Refuser la sélection, c’est ne pas vouloir respecter :
–    Les équipes enseignantes et administratives qui travaillent à la qualité et la réussite de ces cursus dans des conditions déjà souvent de rareté de moyens (voir le hashtag #GorafiESR sur Twitter),
–    Les étudiants qui ont travaillé pendant trois années pour réussir à entrer dans le meilleur Master possible,
–    Le marché du travail qui verra rapidement se déliter le contrat de confiance passé avec l’Université avec la démonétisation des Masters,
–    Tous les étudiants qui croiront à ce scénario et s’engouffreront dans des études où ils ne trouveront pas le service attendu.

La myopie :

Refuser la sélection, c’est ne pas voir plus loin que les quatre bords du parchemin, dans une version plate comme la feuille de papier.

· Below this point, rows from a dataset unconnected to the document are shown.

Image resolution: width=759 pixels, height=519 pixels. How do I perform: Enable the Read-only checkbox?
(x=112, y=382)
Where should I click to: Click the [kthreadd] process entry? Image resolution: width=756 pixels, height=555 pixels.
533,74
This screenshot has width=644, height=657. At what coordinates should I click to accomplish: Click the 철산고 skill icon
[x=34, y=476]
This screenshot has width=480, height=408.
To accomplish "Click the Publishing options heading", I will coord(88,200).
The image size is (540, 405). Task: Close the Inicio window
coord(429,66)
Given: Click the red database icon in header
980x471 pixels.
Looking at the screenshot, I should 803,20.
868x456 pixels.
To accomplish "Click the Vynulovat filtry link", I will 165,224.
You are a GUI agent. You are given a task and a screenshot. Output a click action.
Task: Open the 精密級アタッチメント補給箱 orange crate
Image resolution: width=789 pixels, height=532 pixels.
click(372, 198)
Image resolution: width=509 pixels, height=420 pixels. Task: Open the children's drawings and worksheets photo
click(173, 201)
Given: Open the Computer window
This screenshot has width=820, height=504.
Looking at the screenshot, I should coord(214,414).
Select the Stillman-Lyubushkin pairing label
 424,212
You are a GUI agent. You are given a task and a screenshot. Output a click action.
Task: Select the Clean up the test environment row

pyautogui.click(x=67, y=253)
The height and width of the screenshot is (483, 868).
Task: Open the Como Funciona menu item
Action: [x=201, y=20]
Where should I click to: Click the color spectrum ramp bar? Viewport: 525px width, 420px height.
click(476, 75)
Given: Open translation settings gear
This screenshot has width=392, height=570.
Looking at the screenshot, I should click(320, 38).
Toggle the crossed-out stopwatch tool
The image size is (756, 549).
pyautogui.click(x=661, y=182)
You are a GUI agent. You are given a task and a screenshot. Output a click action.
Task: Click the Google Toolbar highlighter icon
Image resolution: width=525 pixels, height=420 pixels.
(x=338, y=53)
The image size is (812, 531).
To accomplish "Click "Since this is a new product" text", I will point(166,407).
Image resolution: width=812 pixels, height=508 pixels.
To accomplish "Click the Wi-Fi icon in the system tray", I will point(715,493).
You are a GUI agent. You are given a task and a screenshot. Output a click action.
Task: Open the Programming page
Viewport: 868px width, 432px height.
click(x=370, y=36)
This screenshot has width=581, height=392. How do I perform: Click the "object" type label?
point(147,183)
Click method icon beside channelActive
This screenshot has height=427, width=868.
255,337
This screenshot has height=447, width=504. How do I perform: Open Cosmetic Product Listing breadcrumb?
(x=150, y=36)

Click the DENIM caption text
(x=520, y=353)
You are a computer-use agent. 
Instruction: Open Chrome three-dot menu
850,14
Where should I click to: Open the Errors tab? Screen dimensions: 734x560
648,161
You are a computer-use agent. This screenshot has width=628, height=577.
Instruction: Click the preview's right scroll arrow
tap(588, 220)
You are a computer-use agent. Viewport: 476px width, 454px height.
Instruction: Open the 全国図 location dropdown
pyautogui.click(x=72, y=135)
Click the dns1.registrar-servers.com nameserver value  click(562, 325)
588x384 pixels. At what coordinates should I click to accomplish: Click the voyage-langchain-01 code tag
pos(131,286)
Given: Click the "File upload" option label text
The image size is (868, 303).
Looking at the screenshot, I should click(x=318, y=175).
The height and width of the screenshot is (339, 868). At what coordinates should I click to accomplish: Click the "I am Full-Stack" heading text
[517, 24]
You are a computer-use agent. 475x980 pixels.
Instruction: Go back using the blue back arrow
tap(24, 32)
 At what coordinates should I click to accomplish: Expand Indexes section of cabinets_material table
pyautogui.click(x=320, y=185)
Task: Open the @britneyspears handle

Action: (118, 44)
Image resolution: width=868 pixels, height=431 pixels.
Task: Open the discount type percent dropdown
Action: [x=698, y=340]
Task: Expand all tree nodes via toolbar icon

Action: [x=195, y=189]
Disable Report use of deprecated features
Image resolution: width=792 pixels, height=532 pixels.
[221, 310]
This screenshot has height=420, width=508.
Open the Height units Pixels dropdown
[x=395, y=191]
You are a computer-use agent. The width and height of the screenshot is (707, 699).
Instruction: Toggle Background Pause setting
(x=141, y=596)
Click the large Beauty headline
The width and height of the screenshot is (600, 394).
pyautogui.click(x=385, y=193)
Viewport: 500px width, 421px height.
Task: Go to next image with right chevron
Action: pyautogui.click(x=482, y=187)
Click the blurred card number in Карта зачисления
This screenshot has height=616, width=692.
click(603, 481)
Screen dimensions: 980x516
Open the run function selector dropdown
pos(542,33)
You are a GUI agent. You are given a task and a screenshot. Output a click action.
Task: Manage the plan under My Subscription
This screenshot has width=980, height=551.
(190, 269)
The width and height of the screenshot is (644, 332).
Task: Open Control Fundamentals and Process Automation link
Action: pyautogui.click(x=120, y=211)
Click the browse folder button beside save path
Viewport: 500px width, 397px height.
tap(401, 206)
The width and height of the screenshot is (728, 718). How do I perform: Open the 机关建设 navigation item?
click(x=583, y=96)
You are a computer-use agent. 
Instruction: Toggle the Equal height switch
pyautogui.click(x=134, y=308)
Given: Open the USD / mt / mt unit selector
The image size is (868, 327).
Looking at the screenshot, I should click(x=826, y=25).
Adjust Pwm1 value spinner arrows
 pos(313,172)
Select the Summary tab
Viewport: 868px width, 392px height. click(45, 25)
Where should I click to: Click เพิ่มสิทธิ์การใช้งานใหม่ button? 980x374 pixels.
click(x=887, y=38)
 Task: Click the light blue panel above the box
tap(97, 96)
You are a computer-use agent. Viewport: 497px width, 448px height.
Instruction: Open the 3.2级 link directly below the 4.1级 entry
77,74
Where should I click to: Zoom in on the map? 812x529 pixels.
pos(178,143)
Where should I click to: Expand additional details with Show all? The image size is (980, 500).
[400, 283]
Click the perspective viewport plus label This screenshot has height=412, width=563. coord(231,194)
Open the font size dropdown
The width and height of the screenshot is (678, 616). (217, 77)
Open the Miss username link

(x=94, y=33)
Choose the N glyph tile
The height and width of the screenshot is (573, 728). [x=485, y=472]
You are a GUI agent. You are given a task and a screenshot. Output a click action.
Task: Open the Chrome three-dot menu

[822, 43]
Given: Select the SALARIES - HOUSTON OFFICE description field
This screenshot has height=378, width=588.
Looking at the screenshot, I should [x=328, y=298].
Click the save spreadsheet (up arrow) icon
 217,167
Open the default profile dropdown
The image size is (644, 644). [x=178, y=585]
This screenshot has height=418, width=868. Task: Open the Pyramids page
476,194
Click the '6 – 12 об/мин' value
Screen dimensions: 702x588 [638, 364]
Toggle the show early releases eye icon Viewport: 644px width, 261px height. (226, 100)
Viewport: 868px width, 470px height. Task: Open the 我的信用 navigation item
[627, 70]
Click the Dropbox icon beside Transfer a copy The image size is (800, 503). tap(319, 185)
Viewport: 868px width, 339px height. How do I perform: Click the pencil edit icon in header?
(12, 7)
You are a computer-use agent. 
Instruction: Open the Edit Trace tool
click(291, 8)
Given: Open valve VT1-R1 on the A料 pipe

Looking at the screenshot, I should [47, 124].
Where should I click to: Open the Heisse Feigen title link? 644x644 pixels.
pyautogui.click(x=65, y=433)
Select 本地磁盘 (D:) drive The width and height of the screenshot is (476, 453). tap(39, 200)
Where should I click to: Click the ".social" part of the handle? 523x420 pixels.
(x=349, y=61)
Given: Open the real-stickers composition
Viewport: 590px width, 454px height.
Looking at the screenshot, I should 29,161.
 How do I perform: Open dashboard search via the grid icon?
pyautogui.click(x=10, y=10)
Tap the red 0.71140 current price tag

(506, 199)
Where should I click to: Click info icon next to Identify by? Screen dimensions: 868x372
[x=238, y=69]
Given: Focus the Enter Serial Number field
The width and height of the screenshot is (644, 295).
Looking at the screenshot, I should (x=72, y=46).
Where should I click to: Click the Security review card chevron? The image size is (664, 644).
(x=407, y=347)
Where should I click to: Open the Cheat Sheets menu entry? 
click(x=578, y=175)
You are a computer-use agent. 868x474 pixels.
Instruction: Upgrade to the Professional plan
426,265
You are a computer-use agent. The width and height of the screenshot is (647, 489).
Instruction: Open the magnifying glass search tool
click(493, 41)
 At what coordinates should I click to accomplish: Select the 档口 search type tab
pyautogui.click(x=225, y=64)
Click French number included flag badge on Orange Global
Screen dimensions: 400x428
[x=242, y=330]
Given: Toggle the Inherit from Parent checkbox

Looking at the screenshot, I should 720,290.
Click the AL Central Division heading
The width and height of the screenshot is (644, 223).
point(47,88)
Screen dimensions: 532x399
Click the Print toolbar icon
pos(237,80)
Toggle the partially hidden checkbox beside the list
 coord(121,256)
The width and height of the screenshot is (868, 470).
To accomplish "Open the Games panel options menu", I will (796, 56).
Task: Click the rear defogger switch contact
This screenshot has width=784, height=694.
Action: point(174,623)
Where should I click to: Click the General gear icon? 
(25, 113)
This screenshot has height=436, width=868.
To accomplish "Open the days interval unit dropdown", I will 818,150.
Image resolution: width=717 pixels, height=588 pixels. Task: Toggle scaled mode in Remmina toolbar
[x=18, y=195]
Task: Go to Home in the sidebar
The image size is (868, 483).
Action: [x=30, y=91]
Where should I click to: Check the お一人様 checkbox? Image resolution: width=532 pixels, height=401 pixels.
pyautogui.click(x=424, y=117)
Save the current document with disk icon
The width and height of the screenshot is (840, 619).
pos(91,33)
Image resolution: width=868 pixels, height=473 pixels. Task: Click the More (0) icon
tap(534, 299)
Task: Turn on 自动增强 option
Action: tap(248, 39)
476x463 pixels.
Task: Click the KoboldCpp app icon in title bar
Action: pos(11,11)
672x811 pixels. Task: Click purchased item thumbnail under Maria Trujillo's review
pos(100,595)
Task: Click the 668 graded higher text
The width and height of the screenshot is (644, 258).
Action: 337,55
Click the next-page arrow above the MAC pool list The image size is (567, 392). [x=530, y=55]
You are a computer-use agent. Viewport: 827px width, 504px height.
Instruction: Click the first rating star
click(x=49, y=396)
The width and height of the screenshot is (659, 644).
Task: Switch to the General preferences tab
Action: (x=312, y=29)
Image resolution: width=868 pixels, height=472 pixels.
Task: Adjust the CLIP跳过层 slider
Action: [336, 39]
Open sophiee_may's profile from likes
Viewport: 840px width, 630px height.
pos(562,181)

Il est bon de rappeler qu’un diplôme ce sont des années de travail, d’enseignements reconnus et consolidés, de dialogue avec les entreprises pour répondre au mieux à leurs attentes, de liens avec la recherche, de promotions qui se sont succédées dans un souci de qualité et d’exigence, des diplômés qui ont évolué avec succès sur le marché du travail, des locaux et des outils pédagogiques à jour, des équipes administratives engagées dans le suivi du cursus et des étudiants …
Tout ceci se fait sur du temps long, avec engagement, obstination, vision stratégique et réajustements quasi quotidiens.
Le diplôme n’est que le condensé de toutes ces actions. Et mettre en danger cette énergie en démotivant, en diminuant les moyens, en ne regardant plus le talent et le potentiel, c’est peu à peu réduire le diplôme à une feuille de papier.
Il faut être myope pour ne pas le voir.

La cause profonde de la diplômite

Il faut chercher les racines de la diplômite dans le rapport que les Français entretiennent avec le statut. La  France (Nous revenons à La logique de l’honneur d’Iribarne que j’ai déjà évoqué dans le post : Service client : comprendre le blocage français ) dans une logique de classe et de statut social. Or ce statut social, depuis la fin officielle des classes avec la révolution de 1789, est en lien avec le métier et le diplôme. D’ailleurs, la France continue à préférer les nobles aux riches bourgeois, elle exècre d’ailleurs les « nouveaux riches ».
Aller à Bac +5, c’est avoir le master 2, graal actuel (pour combien de temps ?) dans la pyramide des diplômes, et donc un statut, et dont un emploi. C’est renforcer encore et encore le rôle du statut et le poids de sa hiérarchie dans la société, CQFD.